For the lower tables, the dishes will be a herb and cheese omelet, sweet Yacothian buns, and the cuts of suckling pig passed over by his lordship’s more illustrious guests. Egidius has a different method for the buns from Humphrey, of which Ralf is certain the old man would not approve. He will bring him the omelet instead, he decides.

At lunch, Richard is delighted to hear about the old jacket. He thanks Ralf profusely, saying that he already has a new shirt from their mother, and that now he will make quite the picture back in the village.

They finish their drinks off in the buttery, where Ralf’s and John’s parents chatter amicably. They seem to have become friends.

John’s sister Cecily, it turns out, has heard all about Ralf’s green thumb from Richard. She is warm and clever, and seems to love plants just as much as he does, but he cannot stay and talk with her long. The bridal party will be past the border by now, and there are still hours of work left to do in the kitchen.

Under their master’s instruction, he and Peter spend the rest of the afternoon jointing rabbits, chopping vegetables and filleting salmon.

Some of the following day’s dishes must be made in advance too. Egidius heats and strains milk from the village, before pressing it overnight; in the morning he will have fresh cheese. Next, he makes a jelly of boiled down pig skin, infused with ginger and nectar then left to set.

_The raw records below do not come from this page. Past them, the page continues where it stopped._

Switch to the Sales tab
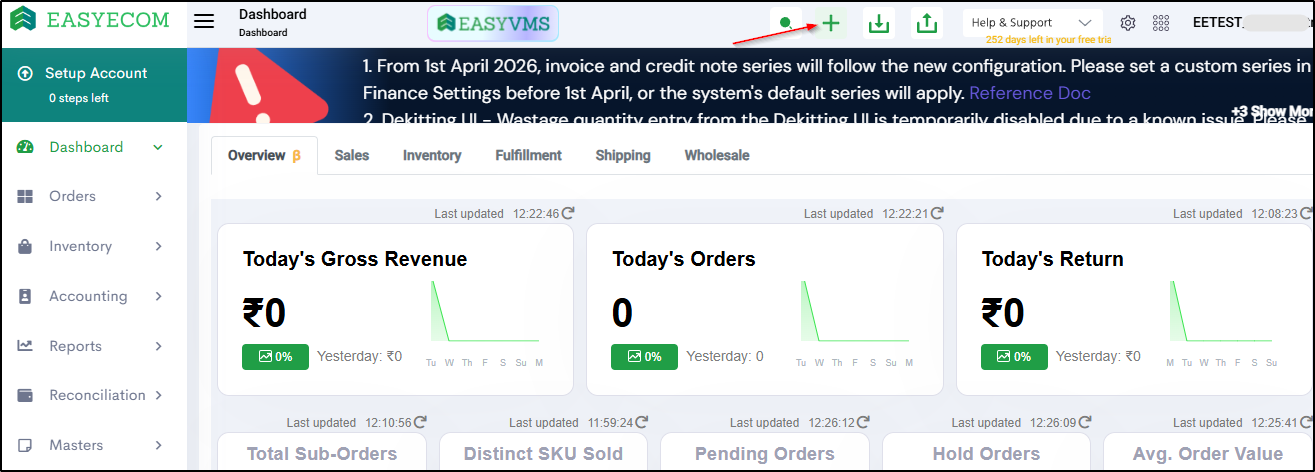 [x=352, y=155]
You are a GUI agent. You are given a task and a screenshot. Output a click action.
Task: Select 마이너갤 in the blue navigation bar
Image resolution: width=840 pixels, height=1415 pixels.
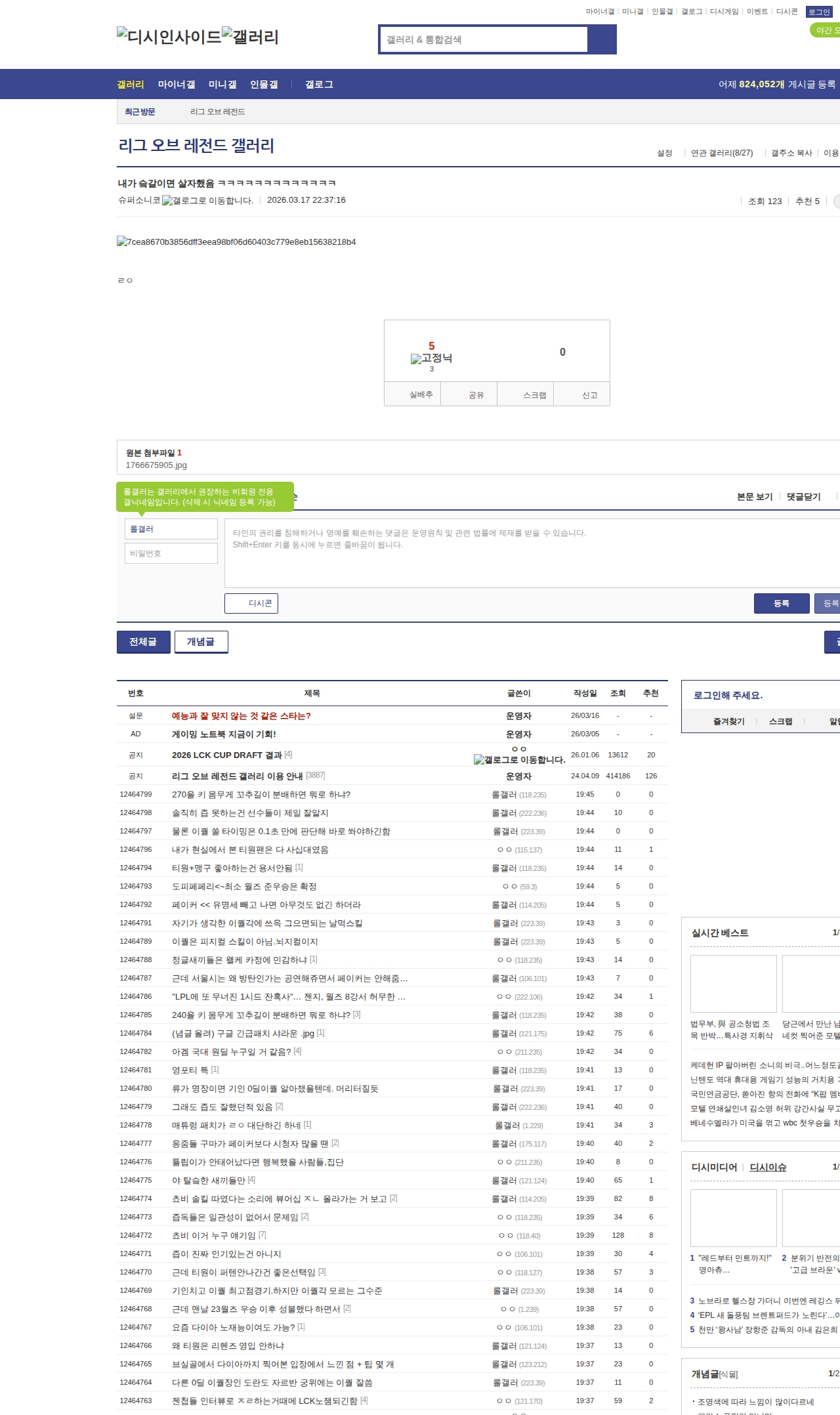177,85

Peter is fascinated by the magic of it, all his recalcitrance put aside. Ralf, though, is more interested in the spice the cook has bought from one of the visiting merchants. It looks like bark and has a sweet, woody smell. He wonders what his master means to do with it.

Through the window, the boys see the bridal party arrive. Lord Snordwich goes out to meet his guests at the gatea concession, Egidius tells them tells them, to Lord Effenmont’s high degree. There are two young ladies in the party, but Ralf does not know which of them is the earl’s niece.

He does not find out until supper time, when she and Master Roger clasp hands and consent to marry.

The household chaplain speaks a blessing over them.

The lords and their knights celebrate late into the evening, waited on by gentle squires and cup-bearers. Ralf hears John and three Effenmont grooms talking about drinks in the buttery, but he and Peter know they cannot join them; the kitchen staff will only get a few winks of sleep as it is.

At sunrise, Ralf goes outside to collect the hens’ eggs. He has been up for hours already, making bread, butchering meat, and checking on the cheese.

Egidius has also asked him to bring in his best mint and cabbages to go with the second course’s spit roast leg of lamb.

Back in the kitchen, he learns that the strange twirls of bark are cinnamon, an exotic spice used only on the most special occasions. Egidius shows the boys how to mix it with honey to fill pastries, and with eggs, sugar and golden nectar to make a thick soup.

The cinnamon goes into the centrepiece of the third course too, an extravagant dish for the high table only of roast swan in a sauce of breadcrumbs, nectar and spices.

They work all morning to get this and everything else ready, while more groups of guests arrive. Just before midday, Master Grancourt comes in to tell them that there will too many people to feed in one sitting.  He explains that the guests at the three tables furthest from the dais will need to be rotated: his lordship’s tenants and their wives for the first course, grooms and other servants of the lower household for the second, and a group of aldermen from Crafthole for the third.

At last, the bell rings and two young gentlemen in patterned doublets come in to collect the dishes for his lordship’s table.

Ralf picks up a big bowl of sweet nectar soup, and Peter one of boiled beef. As they walk across the courtyard to the main house, they hear music start to play.